═══ ÜBUNGSTEXT

Bildung allein zu Haus

Landtag debattiert die schlimmen Folgen des Distanzunterrichts: Die Wissenslücken werden größer

  • Wilfried Neiße, Potsdam
  • Lesedauer: 3 Min.

Die Tagesstruktur von Kindern ist durch Corona zerstört worden, sie haben wenig Kontakte, sie leiden unter Einsamkeit. Mit Verweis auf jüngste Studien zeichnete Bildungsministerin Britta Ernst (SPD) am Mittwoch im Landtag ein düsteres Bild. Kinder treiben demnach weniger Sport, ernähren sich weniger gesund, erleben mehr Streit in der Familie und zunehmend auch Gewalt. Ihr Daueraufenthalt zu Hause beschwört die Gefahr der Computersucht herauf. Kinder und Jugendliche betäuben sich mit Videospielen.

Da tröstet es wenig, dass Schüler immer noch zufrieden sind mit dem Land Brandenburg und ein Teil von ihnen erklärte, dass die gemeinsame Bewältigung der Coronakrise den Zusammenhalt in der Familie gestärkt habe. Den Vorwurf der Taten- und Konzeptlosigkeit, des mehr oder weniger völligen Scheiterns, wie die Opposition ihn erhebt, ließ Ernst nicht gelten: Es gebe in der Pandemie mehr Personal an den Schulen, es werden Angebote für schulische Ferienprogramme unterbreitet, die Stundentafel sei inzwischen flexibel und in bestimmten Fällen könnten Eltern sich einen Laptop für ihre Kinder vom Jobcenter bezahlen lassen.

Grundschulen im Wechselunterricht
  • Seit Montag bieten alle 485 öffentlichen Grundschulen in Brandenburg Wechselunterricht an.

══════
═══ BEREITGESTELLTES MATERIAL

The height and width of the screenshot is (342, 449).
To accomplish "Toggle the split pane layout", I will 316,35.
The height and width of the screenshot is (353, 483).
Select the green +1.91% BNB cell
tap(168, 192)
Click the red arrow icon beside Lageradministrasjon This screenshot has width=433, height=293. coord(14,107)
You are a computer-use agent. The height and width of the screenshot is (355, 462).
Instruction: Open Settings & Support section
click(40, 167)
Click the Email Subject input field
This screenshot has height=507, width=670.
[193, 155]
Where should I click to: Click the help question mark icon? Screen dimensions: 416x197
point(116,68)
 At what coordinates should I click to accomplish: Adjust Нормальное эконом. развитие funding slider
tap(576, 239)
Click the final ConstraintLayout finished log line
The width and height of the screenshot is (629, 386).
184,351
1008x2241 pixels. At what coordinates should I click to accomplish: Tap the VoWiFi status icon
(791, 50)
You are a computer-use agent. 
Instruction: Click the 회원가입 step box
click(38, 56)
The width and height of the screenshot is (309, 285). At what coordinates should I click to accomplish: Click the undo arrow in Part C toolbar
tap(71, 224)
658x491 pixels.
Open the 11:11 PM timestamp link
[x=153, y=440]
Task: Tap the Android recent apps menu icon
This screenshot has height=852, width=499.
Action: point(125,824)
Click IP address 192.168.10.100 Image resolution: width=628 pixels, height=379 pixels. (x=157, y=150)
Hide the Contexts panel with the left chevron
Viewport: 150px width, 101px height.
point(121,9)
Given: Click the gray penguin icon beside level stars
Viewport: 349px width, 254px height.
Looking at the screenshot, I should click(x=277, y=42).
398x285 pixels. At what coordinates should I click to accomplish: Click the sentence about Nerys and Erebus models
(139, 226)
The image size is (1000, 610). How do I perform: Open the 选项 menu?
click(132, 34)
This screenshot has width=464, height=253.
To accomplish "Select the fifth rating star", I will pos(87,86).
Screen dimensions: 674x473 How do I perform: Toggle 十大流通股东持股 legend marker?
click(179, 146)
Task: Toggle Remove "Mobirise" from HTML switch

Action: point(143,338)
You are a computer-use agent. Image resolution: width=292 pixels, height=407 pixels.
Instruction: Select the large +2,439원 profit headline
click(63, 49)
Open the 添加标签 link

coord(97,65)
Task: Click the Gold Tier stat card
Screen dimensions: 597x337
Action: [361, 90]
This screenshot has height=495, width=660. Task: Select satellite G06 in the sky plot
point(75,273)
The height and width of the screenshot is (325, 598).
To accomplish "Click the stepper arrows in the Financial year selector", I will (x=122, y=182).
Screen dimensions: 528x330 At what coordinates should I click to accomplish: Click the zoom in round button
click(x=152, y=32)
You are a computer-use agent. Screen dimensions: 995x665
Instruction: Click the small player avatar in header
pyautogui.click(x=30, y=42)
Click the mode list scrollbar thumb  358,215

══════

**ZU ERLEDIGENDE AUFGABE:**
Führen Sie den Artikel über die Folgen des Distanzunterrichts in Brandenburg im Anschluss an seinen letzten Satz fort. Die Auflistung wird für die Bearbeitung nicht benötigt.

**ERGEBNIS:**
  • Es gibt für den Wechselunterricht drei Modelle. So kann in der einen Woche die eine Hälfte der Klasse an die Schule kommen und in der nächsten Woche die andere Hälfte. So machen es nach Angaben des Bildungsministeriums jetzt 46,8 Prozent der Grundschulen.
  • 50,3 Prozent der Schulen organisieren den Wechselunterricht, indem die Schüler entweder montags, mittwochs und freitags kommen oder dienstags und donnerstags. 2,9 Prozent der Schulen wählten das Schichtmodell, bei dem die Schüler entweder vormittags oder nachmittags zum Präsenzunterricht erscheinen.
  • Maximal 15 Schüler dürfen sich in einem Klassenraum befinden, müssen medizinische Masken tragen und großen Abstand zueinander halten. Die Abstandsregel gilt auch auf dem Pausenhof, wo sie aber insbesondere bei den Jüngsten schwer durchzusetzen ist.
  • Am Mittwoch meldete das Gesundheitsministerium, dass aktuell 4430 Brandenburger an Covid-19 erkrankt sind. Das sind 174 weniger als am Dienstag. In den märkischen Kliniken werden 505 Corona-Patienten behandelt. af

»Kinder und Jugendliche in den Mittelpunkt rücken – Langzeitfolgen der Pandemie jetzt begegnen« war am Mittwoch das Thema der Aktuellen Stunde des Landtags. Die Abgeordnete Kathrin Dannenberg (Linke) klagte die Regierung an, gegenüber den Vorschlägen ihrer Fraktion vollkommen unzugänglich gewesen zu sein. Die Linke habe beständig Ratschläge gegeben, wie auch in der schwierigen Lage des Lockdowns eine gute Bildung hätte gewährleistet werden können. »Sie haben alles abgeschmettert.« Die Coronakrise habe zweifellos neue Probleme geschaffen, sie habe aber auch Probleme verstärkt und ans Tageslicht gebracht, die es schon zuvor gab.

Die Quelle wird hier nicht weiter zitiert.